La stranezza di questa prima parte di stagione dell’Efes è che in casa non ha mai vinto in quattro gare, mentre i suoi unici due successi sono arrivati lontano da casa: «È una squadra di talento offensivo – dice Pianigiani - che come noi ha cambiato molto pur avendo mantenuto lo stesso allenatore. Probabilmente ha un paio di vittorie in meno del preventivato tra necessità di assemblaggio e diversi infortuni, ma proprio per questo sarà ancora più pericolosa. Per l’Efes questa gara rappresenta l’occasione di rientrare nel gruppo». L’Olimpia dovrà alzare la sua muraglia per contenere l’onda dei turchi, anche contro due giocatori che comprensibilmente avranno voglia di rivalsa come gli ex Krunoslav Simon (10.1 punti e 3.3 assist di media) e Zoran Dragic (4 punti in 16 minuti all’esordio), biancorossi nelle ultime stagioni e non compresi nel nuovo ciclo affidato all’ex allenatore della Nazionale.

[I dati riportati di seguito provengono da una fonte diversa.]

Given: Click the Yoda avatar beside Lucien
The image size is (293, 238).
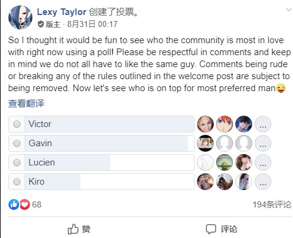Looking at the screenshot, I should tap(225, 162).
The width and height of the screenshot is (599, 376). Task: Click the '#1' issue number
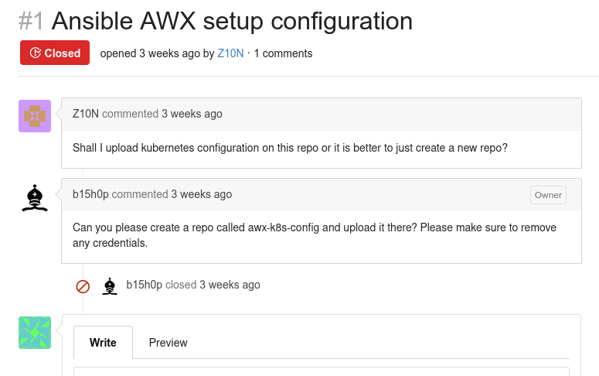point(31,21)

«Tenere a rimbalzo, giocare una grande partita offensiva - la ricetta del coach milanese - perché di ritmo e leggendo le situazioni dovremo superare la loro taglia, giocando 40 minuti dentro il piano partita, con fiducia, sapendo che possiamo segnare anche contro le migliori difese». È Erick McCollum miglior realizzatore dei turchi a 14.0 punti di media con il 41% da 3 punti, mentre a proposito di ex del nostro campionato figurano anche Bryant Dunston (visto a Varese) e Brock Motum (visto a Bologna). Palla a due alle 18.30, diretta su Eurosport Player e su Radio Hinterland (94.6 fm, www.radiohinterland.com).